Он долго молчал, а потом сказал так:

– Эх, Генк, Генк… Вот ты молодой, а куришь. Я хоть и старый, а ты меня все равно не догонишь, если побежим.

– Догоню.

– Не…

– Догоню, пап, ты лучше не предлагай. Я в школе кросс первым пробегаю.

Копытов рассердился и подумал: «Ишь, сопляк, а самоуверенный».

– Я что сказал? – спросил он. – Или не слышишь? Беги!

Генка поднялся и снова уставился в землю.

– Давай до ворот! – сказал Копытов и побежал.

Он слышал Генкины шаги у себя за спиной. Он бежал все скорей и скорей, но уже ясно понимал, что долго так не пробежит, потому что начал задыхаться. Он обернулся и увидел Генку совсем рядом. Тот бежал легко и, конечно, мог бы легко его обогнать. Копытов остановился и долго дышал носом, чтобы восстановить дыхание. Потом сказал:

– Вот штука какая… А ты, понимаешь, спорил со мной.

– Я не спорил.

– Упрямый ты.

– Я понарошку курю, пап…

– Она как зараза. Сначала понарошку, а потом не вылезешь. А ведь двадцать копеек за пачку. Помножь ее на триста – вот тебе и велосипед к празднику купим.

– А почему на триста?

– Год получится, не понимаешь, что ль? Триста дней – год. Умножь на двадцать две копейки, если «Беломор» считать.

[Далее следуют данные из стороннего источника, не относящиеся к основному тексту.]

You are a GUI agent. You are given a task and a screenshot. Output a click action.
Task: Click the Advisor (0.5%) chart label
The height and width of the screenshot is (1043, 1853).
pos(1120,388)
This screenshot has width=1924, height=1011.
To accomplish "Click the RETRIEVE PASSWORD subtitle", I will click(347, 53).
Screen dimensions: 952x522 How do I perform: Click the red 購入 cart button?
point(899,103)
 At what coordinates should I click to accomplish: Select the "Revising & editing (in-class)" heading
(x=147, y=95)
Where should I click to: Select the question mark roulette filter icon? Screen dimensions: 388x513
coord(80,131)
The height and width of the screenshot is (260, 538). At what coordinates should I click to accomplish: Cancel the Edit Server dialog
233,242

– В году триста шестьдесят пять…

– Ну, округлил я.

– Округлил, а выйдет не мужской, а подростковый.

– Так ты ж и есть подросток.

– Я пока подросток, а зато на нем переключения передач нету. А без переключения – разве это машина?

– Я тебе переключение сам устрою.

– А сможешь?

– Чего не смочь? Конечно, смогу.

Генка вздохнул, а потом улыбнулся.

– Пап, только это у нас как в сказке. Откуда мы с тобой по двадцать две наберем? Мамка ведь не будет нам специально на папиросы деньги давать. И потом – я не «Беломор», а «Дукат» все больше курю, а он всего семь копеек стоит.

– Высеку я тебя, Генка, – сказал Копытов, – а то уж больно ты дерзкий.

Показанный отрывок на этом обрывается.